[Data supplied]
□ □ □ □ □ □ □

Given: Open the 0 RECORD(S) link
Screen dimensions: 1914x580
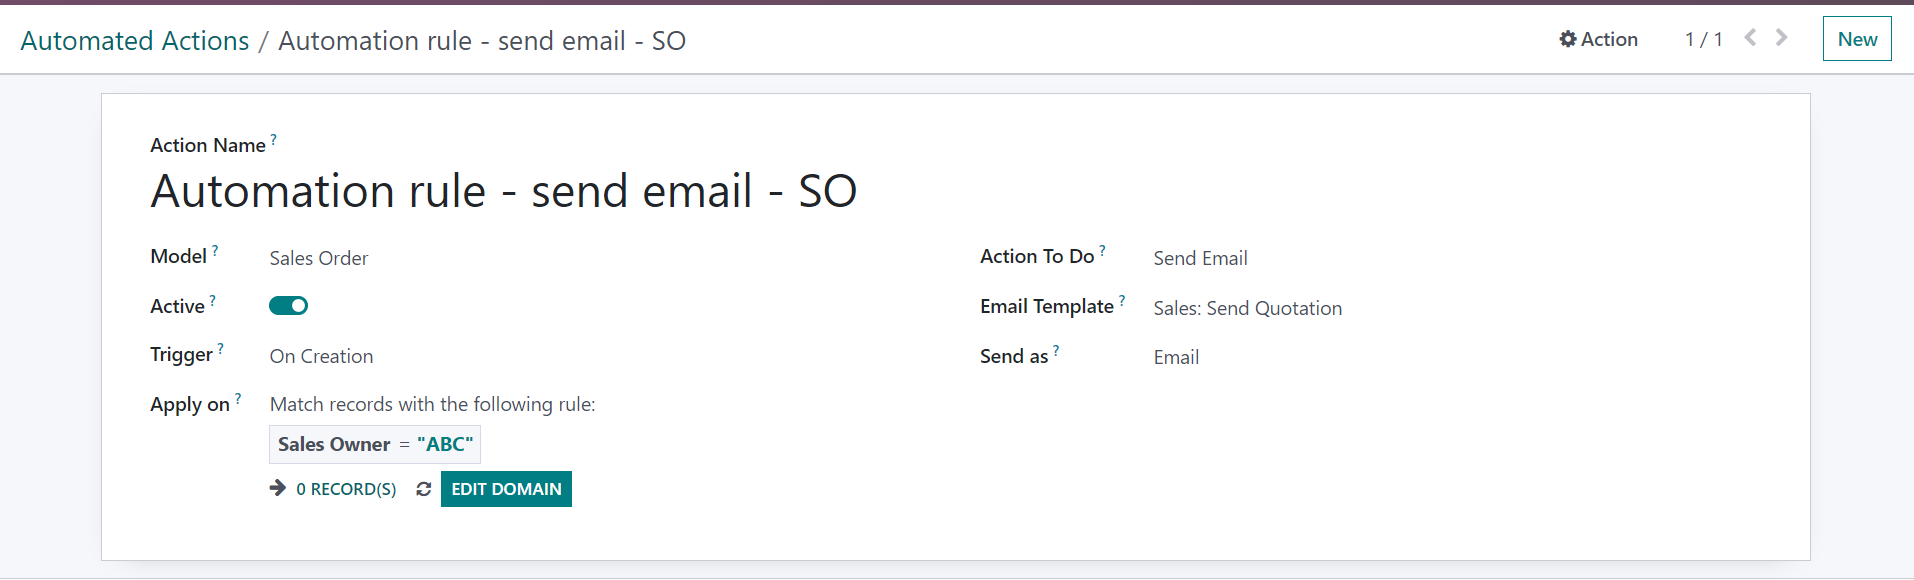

□ □ □ □ □ □ □

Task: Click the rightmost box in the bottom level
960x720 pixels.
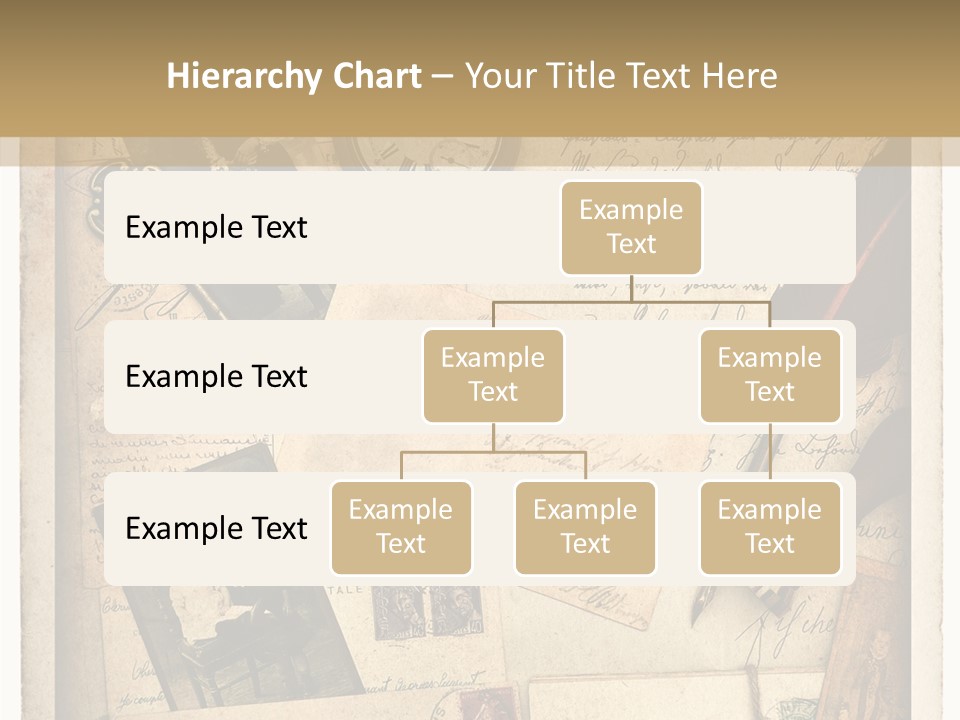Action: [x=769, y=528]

□ □ □ □ □ □ □

[Work request] Which lines above run from the one containing "Given: Open the 0 RECORD(S) link" down to the one containing "Screen dimensions: 1914x580"? Repeat exactly those, both ends included, and nothing else.

[Completed task]
Given: Open the 0 RECORD(S) link
Screen dimensions: 1914x580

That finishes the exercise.